About the significance of machine cognition


About the significance of machine cognition

Edge Computing and AI

AI isn't the sole turning point in IT right now. Another revolution is in the "Internet of Things" or IoT. The idea behind IoT is to give an IP address to tiny sensors and devices that aren't smartphones, tablets, workstations or cars. The smart home, if it wants to become mainstream, will require IoT instead of the current status quo: dozens of proprietary standards that don't interoperate.
But IoT's real benefit is in industry and services. The much-quoted Rolls-Royce jet engine that uses IoT sensors ( is just an example. Another is the use of such sensors to detect the number of plates that remain at a cafeteria line (and that trigger an event that causes the plates to be refilled if they run low).
Sensor data is irrelevant, however, if it isn't processed or at least stored for later processing, however. And depending on the device in question, the data stream coming from such a device can be immense, as in the jet engine (multiple terabytes per hour of flight).
Currently, the companies offering cloud computing (i.e. Microsoft, Google, Amazon and some outliers) are pushing for IoT data to be directly pumped into their respective clouds to be used for analysis. This can be problematic, however. Sticking with the example of the jet engine, the amount of data generated is not only extreme, it is also very difficult to route that information quickly enough into - in this case Microsoft's - cloud. The only live connection available to a jetliner in flight is a satellite uplink - very expensive and potentially not fast enough.
Bring in what IBM terms "
Edge Computing", while Cisco prefers the term "Fog Computing" and Microsoft speaks of the "intelligent Cloud". Whichever terminus finally catches on is probably yet to be determined, but my preference is that of IBM's, as the term "Fog" implies "being in the cloud and not realizing it" to me.
It is actually quite surprising to me that this topic is seemingly sinking into the various cloud firms just now. Look at it this way: the human visual system doesn't pump raw sensor data (via the optic nerve) into the brain, as this would flood the brain with information, rendering it useless for other tasks (such as writing articles like this). Nature has realized long ago, that raw sensor data needs to be pre-processed before being handed off to the brain for interpretation, resulting in the development of visual cortex in all animals with complex vision systems.
Subsequently, it only seems reasonable that there is no need to dump terabytes of raw data into the "brain" of a cloud without reducing it to sensible batches of concentrated goodness first. Bring on the AI!
Some time ago, I wrote about an
exciting new sensor being developed, that uses input from various sources (sound, light, movement) to determine whether Ann has left the water running at the kitchen sink (again) or the dog is crapping on the living room floor (again).

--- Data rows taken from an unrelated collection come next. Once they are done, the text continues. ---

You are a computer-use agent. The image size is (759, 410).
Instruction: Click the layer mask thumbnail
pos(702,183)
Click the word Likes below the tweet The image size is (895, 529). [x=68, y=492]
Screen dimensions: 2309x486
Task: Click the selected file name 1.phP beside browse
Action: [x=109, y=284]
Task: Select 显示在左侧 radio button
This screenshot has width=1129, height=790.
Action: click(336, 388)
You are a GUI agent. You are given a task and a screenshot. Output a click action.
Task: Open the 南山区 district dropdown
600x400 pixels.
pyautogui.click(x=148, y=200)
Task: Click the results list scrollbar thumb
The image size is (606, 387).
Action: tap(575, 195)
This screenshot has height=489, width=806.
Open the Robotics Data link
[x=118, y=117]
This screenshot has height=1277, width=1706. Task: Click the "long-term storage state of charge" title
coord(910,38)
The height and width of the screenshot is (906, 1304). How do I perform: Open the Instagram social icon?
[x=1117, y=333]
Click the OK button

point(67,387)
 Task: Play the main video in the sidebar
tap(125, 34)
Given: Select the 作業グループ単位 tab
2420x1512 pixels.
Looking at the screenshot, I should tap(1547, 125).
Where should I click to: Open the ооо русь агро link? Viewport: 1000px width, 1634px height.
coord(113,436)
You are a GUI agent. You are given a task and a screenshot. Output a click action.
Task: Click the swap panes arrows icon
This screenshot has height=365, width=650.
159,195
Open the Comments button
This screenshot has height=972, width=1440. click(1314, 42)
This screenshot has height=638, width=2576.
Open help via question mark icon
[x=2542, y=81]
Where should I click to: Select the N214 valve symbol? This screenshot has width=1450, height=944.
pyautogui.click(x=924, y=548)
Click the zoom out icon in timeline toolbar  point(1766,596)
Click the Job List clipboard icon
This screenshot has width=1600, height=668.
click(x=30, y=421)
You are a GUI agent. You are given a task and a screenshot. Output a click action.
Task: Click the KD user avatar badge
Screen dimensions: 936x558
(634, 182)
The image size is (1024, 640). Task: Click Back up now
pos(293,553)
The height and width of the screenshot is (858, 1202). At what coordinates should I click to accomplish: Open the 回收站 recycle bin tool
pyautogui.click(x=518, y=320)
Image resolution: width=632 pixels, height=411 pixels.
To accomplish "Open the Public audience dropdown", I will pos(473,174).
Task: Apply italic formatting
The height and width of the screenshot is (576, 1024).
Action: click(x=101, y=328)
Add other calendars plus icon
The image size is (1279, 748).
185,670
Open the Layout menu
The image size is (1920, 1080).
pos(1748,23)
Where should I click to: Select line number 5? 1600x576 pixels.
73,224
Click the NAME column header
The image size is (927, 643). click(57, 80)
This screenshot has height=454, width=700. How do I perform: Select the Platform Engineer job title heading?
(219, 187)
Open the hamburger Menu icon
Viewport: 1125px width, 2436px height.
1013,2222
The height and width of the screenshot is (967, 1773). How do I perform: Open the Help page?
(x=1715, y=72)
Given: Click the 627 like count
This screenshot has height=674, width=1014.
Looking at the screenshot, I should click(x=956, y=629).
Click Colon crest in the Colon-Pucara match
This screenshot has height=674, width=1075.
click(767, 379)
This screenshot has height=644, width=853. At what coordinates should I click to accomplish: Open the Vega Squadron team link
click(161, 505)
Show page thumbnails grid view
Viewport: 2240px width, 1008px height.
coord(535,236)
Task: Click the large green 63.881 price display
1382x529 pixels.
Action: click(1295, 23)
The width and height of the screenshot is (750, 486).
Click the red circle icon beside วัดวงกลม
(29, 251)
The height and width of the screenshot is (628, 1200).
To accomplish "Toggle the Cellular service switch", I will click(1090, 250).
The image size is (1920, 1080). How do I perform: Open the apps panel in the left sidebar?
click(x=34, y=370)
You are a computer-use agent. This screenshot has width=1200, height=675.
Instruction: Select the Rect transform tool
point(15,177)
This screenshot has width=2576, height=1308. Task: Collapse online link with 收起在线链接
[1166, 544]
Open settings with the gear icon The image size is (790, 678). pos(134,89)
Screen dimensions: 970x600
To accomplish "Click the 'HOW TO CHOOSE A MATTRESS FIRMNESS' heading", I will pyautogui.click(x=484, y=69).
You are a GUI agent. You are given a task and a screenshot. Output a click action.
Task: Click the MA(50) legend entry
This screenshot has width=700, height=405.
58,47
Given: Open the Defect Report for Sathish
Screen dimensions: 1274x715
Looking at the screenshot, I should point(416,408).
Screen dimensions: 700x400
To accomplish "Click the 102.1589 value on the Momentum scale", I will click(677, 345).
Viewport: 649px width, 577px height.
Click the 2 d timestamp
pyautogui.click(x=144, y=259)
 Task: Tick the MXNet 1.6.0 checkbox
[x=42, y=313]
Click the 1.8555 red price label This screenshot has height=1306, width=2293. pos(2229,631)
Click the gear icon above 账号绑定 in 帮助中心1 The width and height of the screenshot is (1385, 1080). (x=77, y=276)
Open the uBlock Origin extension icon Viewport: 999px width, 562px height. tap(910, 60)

This is "edge computing" at its finest - and compactest, as all the sensors are not strewn about the house, feeding data into the AI processing all that input, but rather they all sit on one, compact logic board which in turn feeds intelligent information to whatever backend system you have (like an app), such as "The water is running in the kitchen sink and no one is there".
Going back to the jet engine example, this is clearly a case where the consolidation of raw data into at least semi-intelligent output is an absolute imperative. My guess - to be honest - is that the story of a jet engine pumping terabytes of data into Azure per hour is a case of journalistic copy-catting. That's the same effect that caused half of all Formula-1 interested Germans to call the best slot at the start "Pool Position" (instead of Pole Position): some well-known journalist had fudged while writing up a report on some race that was "stolen" multiple times by other journalists not bothering to write their own report and just a short time later, you heard "Pool Position" not only from your friends but also from race commentators on TV!
It is unlikely that engineers at Rolls Royce put together a system that generates so much data, it can't be analyzed as it happens (which is the main idea behind pumping it into the cloud). Going by
this article from 2016 there are 25 sensors feeding data such as fuel flow, temperature, pressure, etc. from various parts of the engine into the data stream.
However, wether the data stream is terabytes or megabytes per hour, the idea of feeding the raw data into the cloud just doesn't make sense. AI is more than capable of analyzing even the data from the 25 sensors mentioned in the article in a deep learning system and feeding more concentrated information into the cloud for final analysis. The reason for going to these lengths on a jet engine, though it will be the same for a car or a high-speed passenger train or your house, is to save energy and enable predictive maintenance.
The solution probably lies in multiple deep learning modules analyzing a subset of sensors for key indicators that can be relayed to the cloud for individual analysis. Even more important, of course, is to use aggregated data from as many jet engines, cars, trains and houses as possible to feed an AI that can make decisions based on the pre-chewed data from an entire airplane fleet, for example. This is where a cloud-based system "shines", though more and more of this "fleet analysis" activity will likely be run in small deep learning centers of specialized companies.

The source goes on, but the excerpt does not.